Shining Eternally

Carl Sagan famously stated “We are made of star stuff.”

“The nitrogen in our DNA, the calcium in our teeth, the iron in our blood, the carbon in our apple pies were made in the interiors of collapsing stars.” Every atom that is a part of our body or of anything that we consume was once located deep in the crucibles of one of the stars that died over 4 billion years ago.

When the universe was born (with a bang!), about 13.7 billion years ago, it expanded from an infinitesimally small size to a size larger than our galaxy within a tiny fraction of a microsecond [So says the Big Bang theory]. Ever since it has kept on expanding and is still expanding [So said a guy called Hubble].

This primordial universe was suffused only with energy and was, therefore, extremely hot. As it expanded and cooled down, subatomic particles were formed which then fused together to form the first atoms of the simplest elements — hydrogen and helium. As more and more of these atoms were formed, gravity came into picture and formed galaxies from nebulae of these gases.

In the densest parts of these galaxies, the atoms clustered together under the effect of gravity until the pressure and temperature became so high
that they started to fuse together to form heavier elements. Two hydrogen atoms fuse to form helium and then in a cascade, helium atoms form heavier elements. This process of nuclear fusion is the powerhouse of all stars.

The bigger stars keep on fusing the atoms and releasing enormous amounts of energy until they become unstable, explode into a supernova and scatter the elements they created throughout their lifetimes across the universe. The heavier of these elements coalesce to form planets around new stars (which are formed from the lighter elements of the old stars).

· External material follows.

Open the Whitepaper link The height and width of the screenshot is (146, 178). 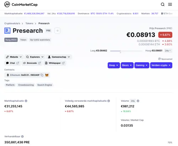[55, 63]
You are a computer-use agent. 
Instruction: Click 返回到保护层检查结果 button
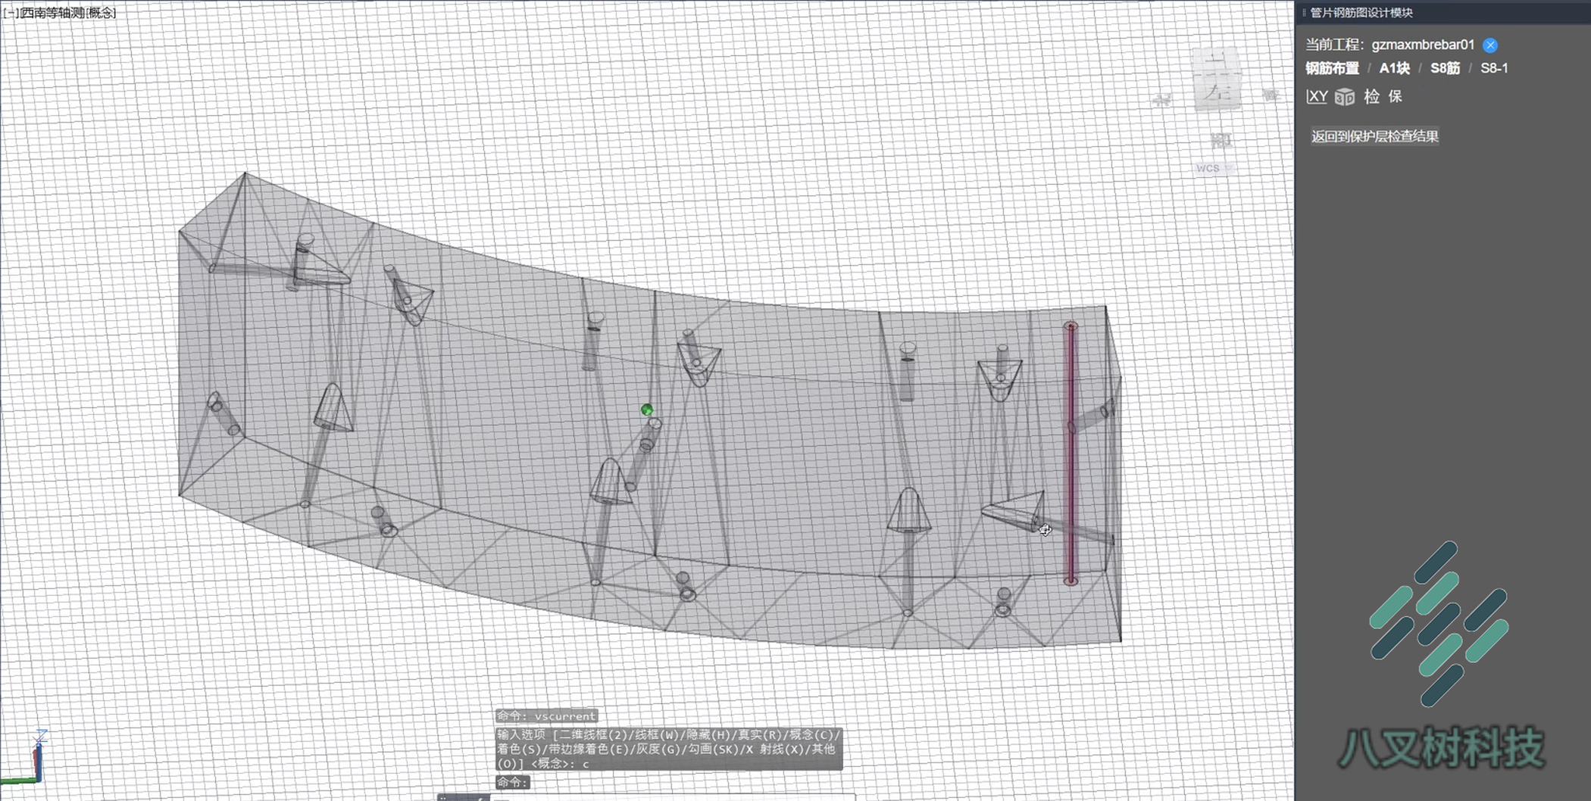(x=1375, y=136)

So each and every atom on earth, and hence, each atom that makes us was once deep inside a star and somehow found its way inside the cells that make up our bodies.

Isn’t it?

The pictures and numbers in our science books always gave us the feeling of being isolated on our beautiful blue planet separated from the rest of the universe by inconceivable distances when each one of us is connected with the universe in such an intimate way.

More astonishing are the myriad permutations and combinations of the nature that have led to the creation of different kinds of life forms and the different individual personalities within each life form. We differ from one another in our minds and semblance. Sometimes we meet people who share our interests and habits, but even these similarities have varying degrees.

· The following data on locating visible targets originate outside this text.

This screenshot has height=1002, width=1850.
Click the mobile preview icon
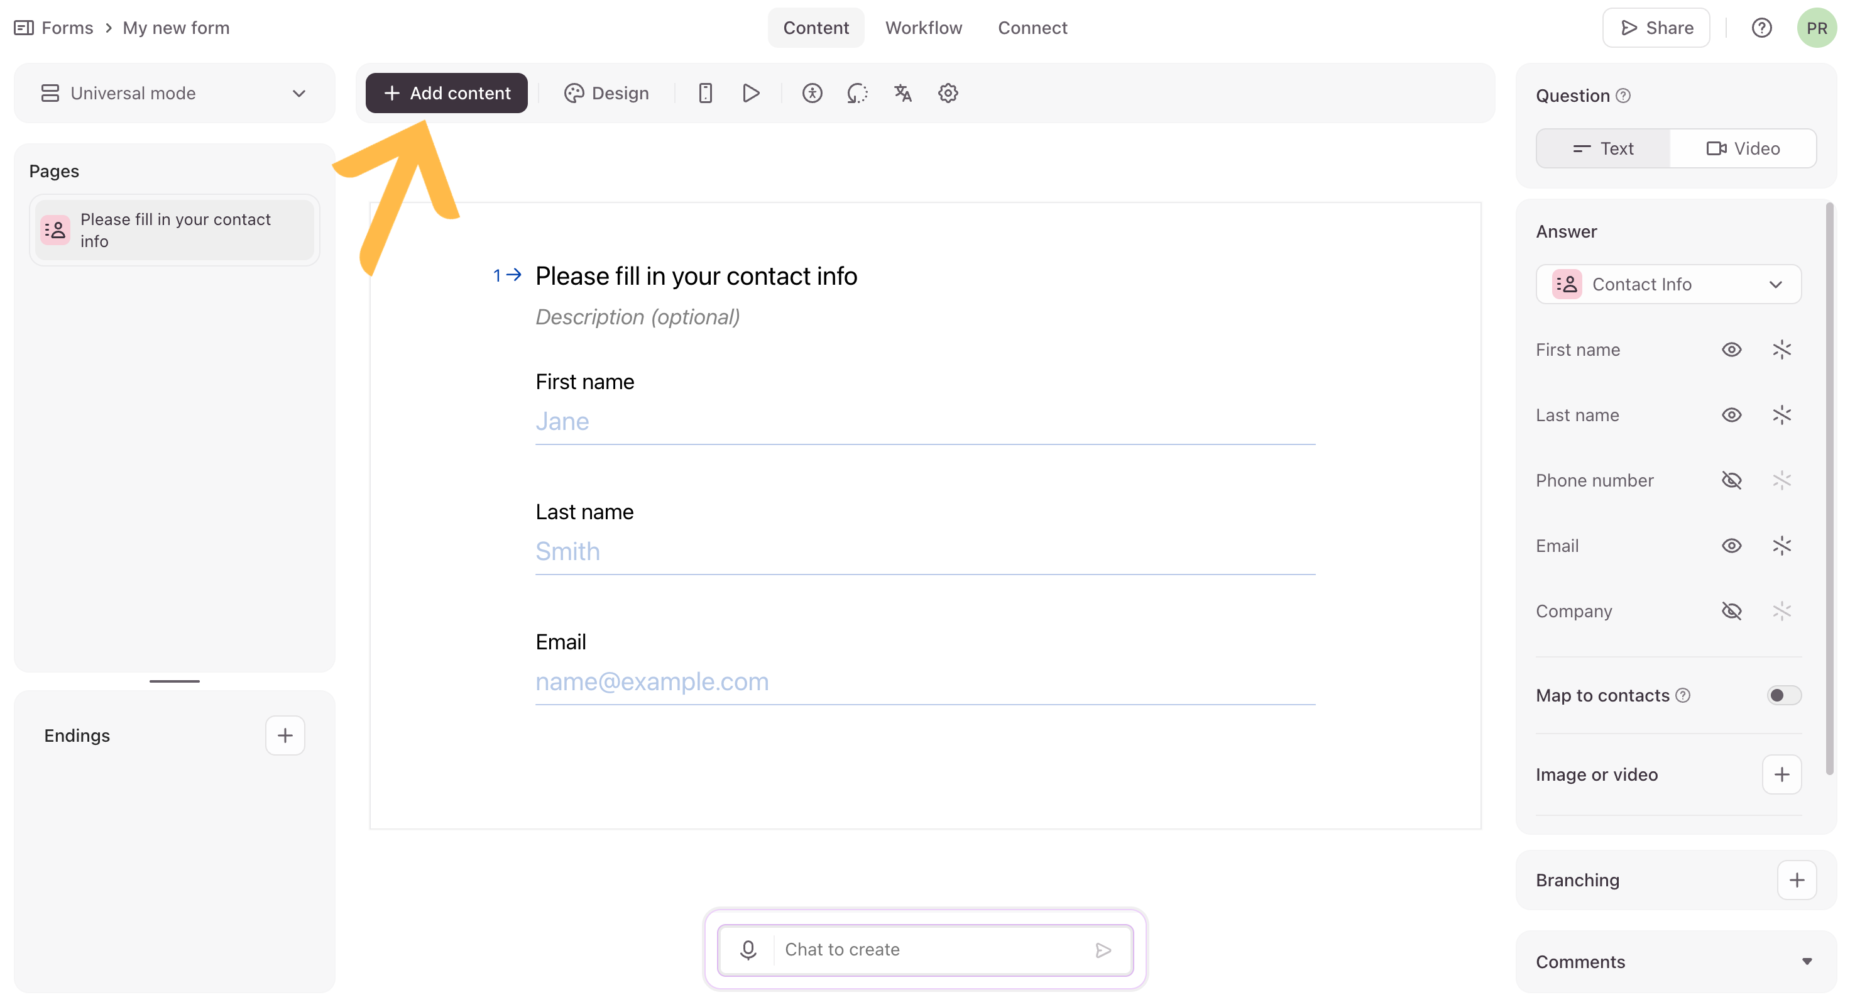705,93
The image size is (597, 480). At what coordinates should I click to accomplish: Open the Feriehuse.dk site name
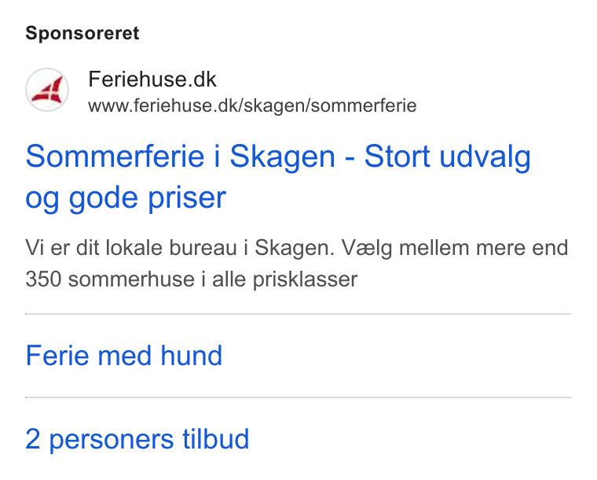(x=152, y=79)
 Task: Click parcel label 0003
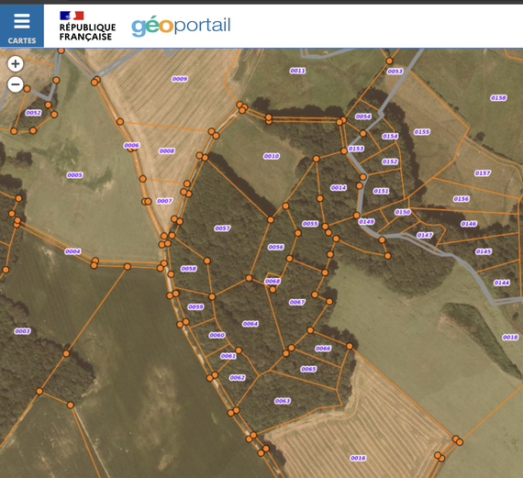click(x=22, y=331)
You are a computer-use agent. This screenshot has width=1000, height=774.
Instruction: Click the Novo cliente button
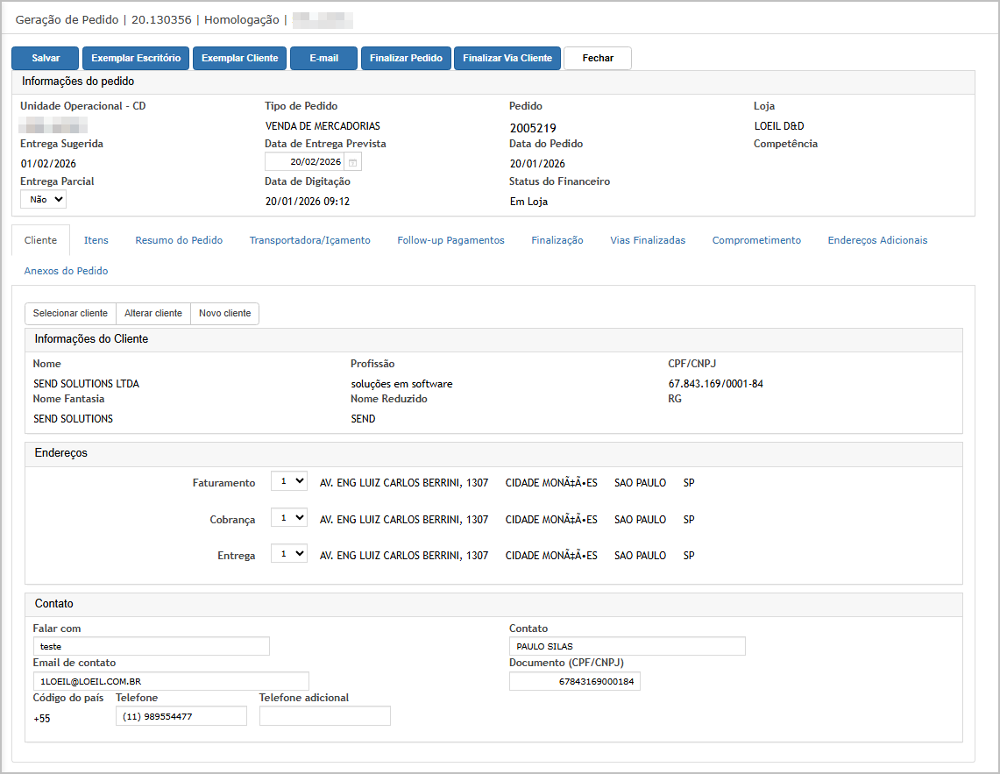pyautogui.click(x=224, y=314)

These differences are not just in the way universe has created us but also in the way we were nurtured by it. No two people have travelled the same path in life. No two people faced the exact same difficulties. . We even express the same thought in very different ways. It’s good to be unique — each one of us a star, radiating different kinds and intensities of skills, energy, thoughts, creativity, knowledge and maturity.

We are all unique, but exactly the same in the most rudimentary way. It is difficult for me to comprehend how we are same and yet so different — another duality theory at work here!

So the next time you look at a star twinkling in our highly polluted night sky (the elements for this pollution were also formed inside of a star), remember that we have a part of the universe within us, and each one of us is a star in our own way.